Peter has a good word for dealing with this ignorance, with these foolish persons - you can silence them "by doing good" (1 Peter 2). And our world needs this now as much as it ever has.

See, this world thinks that Christians are the fools. We hold onto a belief system that they don't see any practical value in. We believe things we can't see and can't even really prove. We call ourselves to a higher standard and separate ourselves from the way things "usually" work, claiming that what bears so much fruit in the world is broken and what seems to bear such little fruit is the better way. The world doesn't get it.

And it's because they don't see a lot of Christians who are truly as happy as Jesus promises we should be. They don't see a lot of Christians who are truly as good as they claim they are. They don't see a lot of Christians who are satisfied with living this "restricted" life they seem to be so into. They don't see us putting our faith in practice and enjoying the fruits of it. And they don't see what our "goodness" gets anyone - ourselves or others.

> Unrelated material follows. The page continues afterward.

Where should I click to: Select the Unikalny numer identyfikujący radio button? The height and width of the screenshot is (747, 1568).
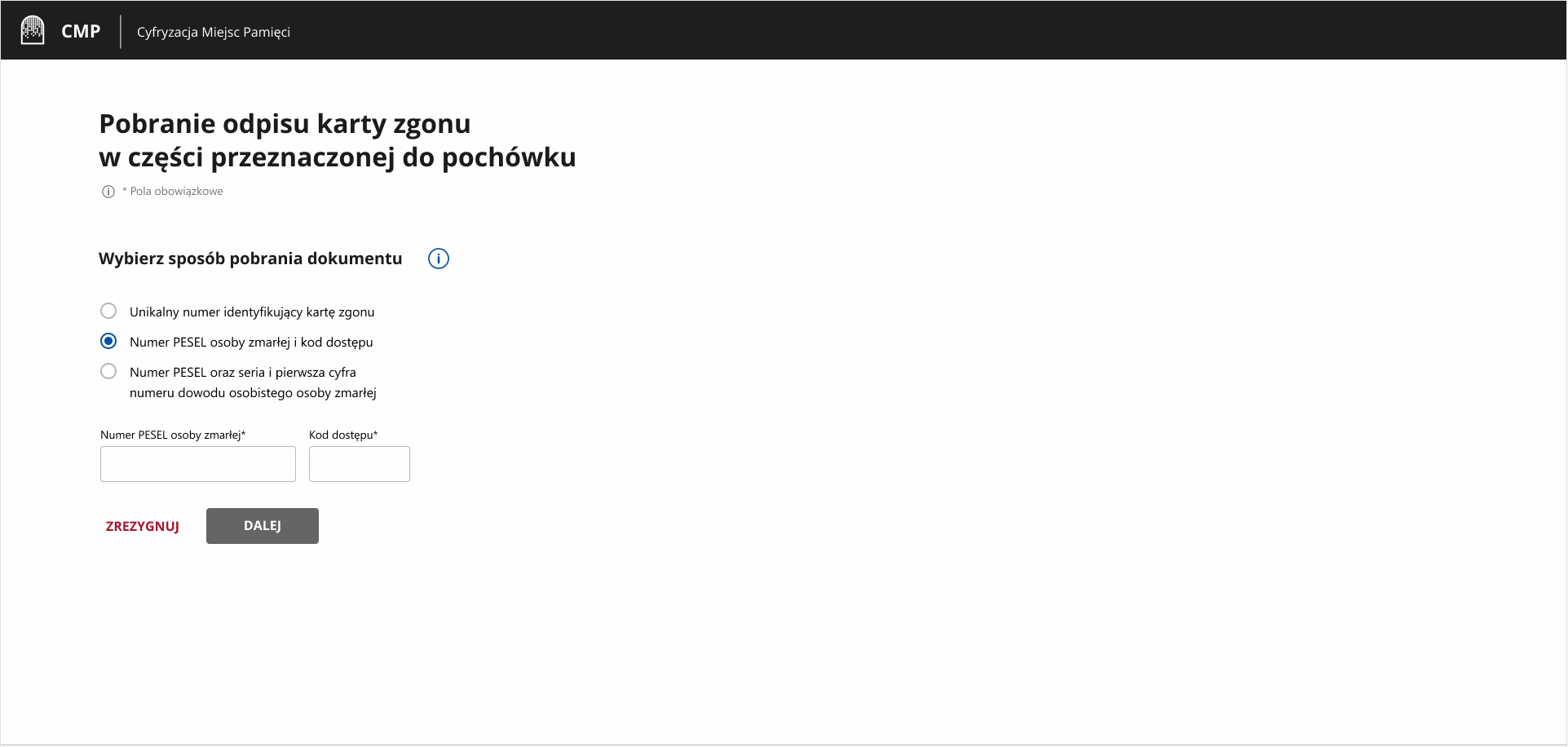(108, 312)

Because Christian goodness is something different than what the world calls good. Christian goodness is rooted in sacrifice, in the giving of self for something greater. Which means that when we live our "good" lives, the world is busy calculating all that it's costing us, and they aren't seeing all that we're gaining. They see what we're giving up, but they're doing the math and deciding it's not worth it. Even if the world can agree with us that being self-sacrificial isn't necessarily all bad, it's busy determining who and what we should sacrifice ourselves for. And it's looking at us with disbelief, if not disgust, and saying, "You gave up part of yourself for that?"

You bet I did.

Maybe it's because so many of us, as Christians, are also counting the costs over the gains. We're also talking about how exhausted we are, how much of ourselves we give, how little we seem to get back. We're living in depletion, not joy. The world is watching our goodness and cannot fathom that it's "working" for us, so of course they think this whole Christian thing is nutso.

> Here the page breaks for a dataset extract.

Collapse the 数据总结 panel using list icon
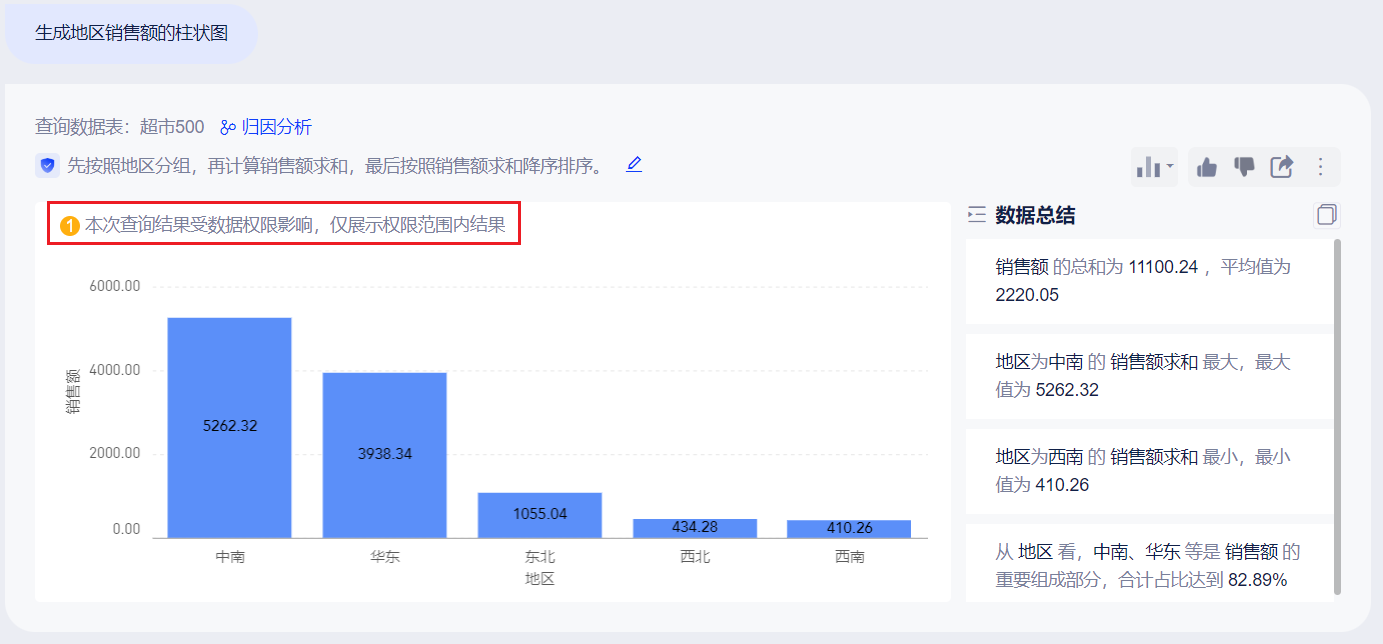This screenshot has width=1383, height=644. pyautogui.click(x=977, y=215)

What the world needs, what Peter calls us to, is to see the witness of our abundant life. The life that Jesus promised. They need to see us living out of what we have gained, not out of what we have lost. They need to see our joy in our sacrifice, what love poured out really looks like. They need to see how our lives are better, measurably better, by this thing we call "goodness." They need to see that Christian goodness really does "work." It really is something meaningful and valuable. That's the way to silence the ignorance of the world; inform them. Inform them by our example.

That means, of course, that we have to inform ourselves first. We have to live with our goodness in a way that the world would notice. We have to live with our goodness like it really is good. Until we change our own understanding of this and stop grumbling about what it costs us, we'll never be the example that the world needs.

We'll always be their fools. And so will they.